--- BEGIN Records to use ---

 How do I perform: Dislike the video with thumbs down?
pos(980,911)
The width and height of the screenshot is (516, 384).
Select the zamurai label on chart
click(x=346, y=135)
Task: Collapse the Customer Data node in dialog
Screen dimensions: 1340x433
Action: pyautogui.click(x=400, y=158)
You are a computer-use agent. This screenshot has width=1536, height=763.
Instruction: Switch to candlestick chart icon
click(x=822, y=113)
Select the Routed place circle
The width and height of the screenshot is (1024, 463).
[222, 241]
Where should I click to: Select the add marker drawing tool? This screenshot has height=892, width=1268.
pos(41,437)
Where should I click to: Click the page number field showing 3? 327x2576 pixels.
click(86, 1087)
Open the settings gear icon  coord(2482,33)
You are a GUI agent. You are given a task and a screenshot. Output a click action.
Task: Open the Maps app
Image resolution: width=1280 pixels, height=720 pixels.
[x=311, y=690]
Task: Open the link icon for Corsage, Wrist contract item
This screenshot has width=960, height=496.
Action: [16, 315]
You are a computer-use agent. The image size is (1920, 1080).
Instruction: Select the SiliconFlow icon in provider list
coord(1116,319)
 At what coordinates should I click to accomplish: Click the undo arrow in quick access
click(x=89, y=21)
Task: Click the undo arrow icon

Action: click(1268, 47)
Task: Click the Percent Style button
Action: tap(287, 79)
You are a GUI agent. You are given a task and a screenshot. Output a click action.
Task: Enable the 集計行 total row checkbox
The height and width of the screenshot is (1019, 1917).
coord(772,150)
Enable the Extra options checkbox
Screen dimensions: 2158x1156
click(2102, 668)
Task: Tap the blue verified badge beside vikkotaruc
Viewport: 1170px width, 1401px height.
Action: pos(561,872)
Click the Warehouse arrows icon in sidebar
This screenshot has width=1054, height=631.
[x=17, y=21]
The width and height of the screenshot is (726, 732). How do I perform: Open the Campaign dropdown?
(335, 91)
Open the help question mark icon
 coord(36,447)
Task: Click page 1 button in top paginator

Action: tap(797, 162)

--- END Records to use ---

Direction: Please recast all of the material above as a numbered list, leaving out the blank lines.

Answer below:
1.  How do I perform: Dislike the video with thumbs down?
2. pos(980,911)
3. The width and height of the screenshot is (516, 384).
4. Select the zamurai label on chart
5. click(x=346, y=135)
6. Task: Collapse the Customer Data node in dialog
7. Screen dimensions: 1340x433
8. Action: pyautogui.click(x=400, y=158)
9. You are a computer-use agent. This screenshot has width=1536, height=763.
10. Instruction: Switch to candlestick chart icon
11. click(x=822, y=113)
12. Select the Routed place circle
13. The width and height of the screenshot is (1024, 463).
14. [222, 241]
15. Where should I click to: Select the add marker drawing tool? This screenshot has height=892, width=1268.
16. pos(41,437)
17. Where should I click to: Click the page number field showing 3? 327x2576 pixels.
18. click(86, 1087)
19. Open the settings gear icon  coord(2482,33)
20. You are a GUI agent. You are given a task and a screenshot. Output a click action.
21. Task: Open the Maps app
22. Image resolution: width=1280 pixels, height=720 pixels.
23. [x=311, y=690]
24. Task: Open the link icon for Corsage, Wrist contract item
25. This screenshot has width=960, height=496.
26. Action: [16, 315]
27. You are a computer-use agent. The image size is (1920, 1080).
28. Instruction: Select the SiliconFlow icon in provider list
29. coord(1116,319)
30.  At what coordinates should I click to accomplish: Click the undo arrow in quick access
31. click(x=89, y=21)
32. Task: Click the undo arrow icon
33. Action: click(1268, 47)
34. Task: Click the Percent Style button
35. Action: tap(287, 79)
36. You are a GUI agent. You are given a task and a screenshot. Output a click action.
37. Task: Enable the 集計行 total row checkbox
38. The height and width of the screenshot is (1019, 1917).
39. coord(772,150)
40. Enable the Extra options checkbox
41. Screen dimensions: 2158x1156
42. click(2102, 668)
43. Task: Tap the blue verified badge beside vikkotaruc
44. Viewport: 1170px width, 1401px height.
45. Action: pos(561,872)
46. Click the Warehouse arrows icon in sidebar
47. This screenshot has width=1054, height=631.
48. [x=17, y=21]
49. The width and height of the screenshot is (726, 732). How do I perform: Open the Campaign dropdown?
50. (335, 91)
51. Open the help question mark icon
52.  coord(36,447)
53. Task: Click page 1 button in top paginator
54. Action: tap(797, 162)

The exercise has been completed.